WHAT THIS TASK INVOLVES: Read through the listing, and wherever a line holds the word "input", return it.
☆ ☆ ☆ ☆
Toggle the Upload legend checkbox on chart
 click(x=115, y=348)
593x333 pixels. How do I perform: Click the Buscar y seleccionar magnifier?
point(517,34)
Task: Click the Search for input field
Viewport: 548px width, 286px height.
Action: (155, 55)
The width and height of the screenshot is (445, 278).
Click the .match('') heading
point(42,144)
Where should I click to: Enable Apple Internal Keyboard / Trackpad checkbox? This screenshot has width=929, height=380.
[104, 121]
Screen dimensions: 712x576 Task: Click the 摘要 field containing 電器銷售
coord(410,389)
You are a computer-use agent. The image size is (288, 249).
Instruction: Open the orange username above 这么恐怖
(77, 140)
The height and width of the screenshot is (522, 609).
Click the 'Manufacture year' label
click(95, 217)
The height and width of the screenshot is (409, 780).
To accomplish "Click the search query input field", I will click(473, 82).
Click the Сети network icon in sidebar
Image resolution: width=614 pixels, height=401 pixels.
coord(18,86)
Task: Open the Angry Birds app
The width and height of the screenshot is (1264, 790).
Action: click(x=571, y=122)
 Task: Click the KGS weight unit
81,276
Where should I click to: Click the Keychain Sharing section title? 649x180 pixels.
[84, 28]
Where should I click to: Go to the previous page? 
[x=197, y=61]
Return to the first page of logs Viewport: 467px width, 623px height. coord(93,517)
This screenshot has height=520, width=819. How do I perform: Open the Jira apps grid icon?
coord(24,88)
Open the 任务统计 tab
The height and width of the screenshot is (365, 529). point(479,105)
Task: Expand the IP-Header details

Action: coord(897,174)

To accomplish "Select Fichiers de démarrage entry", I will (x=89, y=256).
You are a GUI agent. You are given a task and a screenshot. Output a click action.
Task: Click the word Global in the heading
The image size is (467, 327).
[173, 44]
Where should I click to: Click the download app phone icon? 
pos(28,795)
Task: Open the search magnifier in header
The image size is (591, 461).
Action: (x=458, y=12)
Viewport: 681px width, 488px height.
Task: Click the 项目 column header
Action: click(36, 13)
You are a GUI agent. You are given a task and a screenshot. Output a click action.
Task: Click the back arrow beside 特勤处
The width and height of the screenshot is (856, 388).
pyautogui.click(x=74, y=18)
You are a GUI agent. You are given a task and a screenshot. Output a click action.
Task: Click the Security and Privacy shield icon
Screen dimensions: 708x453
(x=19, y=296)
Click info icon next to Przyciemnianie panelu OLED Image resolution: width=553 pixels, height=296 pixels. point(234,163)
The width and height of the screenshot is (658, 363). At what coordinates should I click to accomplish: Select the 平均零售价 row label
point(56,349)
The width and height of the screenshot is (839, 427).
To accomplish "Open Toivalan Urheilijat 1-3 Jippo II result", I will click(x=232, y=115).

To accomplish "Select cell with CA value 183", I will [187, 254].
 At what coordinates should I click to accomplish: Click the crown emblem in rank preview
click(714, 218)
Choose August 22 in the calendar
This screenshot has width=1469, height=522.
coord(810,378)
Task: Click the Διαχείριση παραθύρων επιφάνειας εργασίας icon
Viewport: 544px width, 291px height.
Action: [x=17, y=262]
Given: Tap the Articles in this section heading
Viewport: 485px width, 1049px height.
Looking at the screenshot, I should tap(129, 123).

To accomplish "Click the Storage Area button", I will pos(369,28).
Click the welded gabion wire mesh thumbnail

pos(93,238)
☆ ☆ ☆ ☆
YOUR SOLUTION:
Task: Click the Search for input field
To accomplish "Click the search query input field", I will click(473, 82).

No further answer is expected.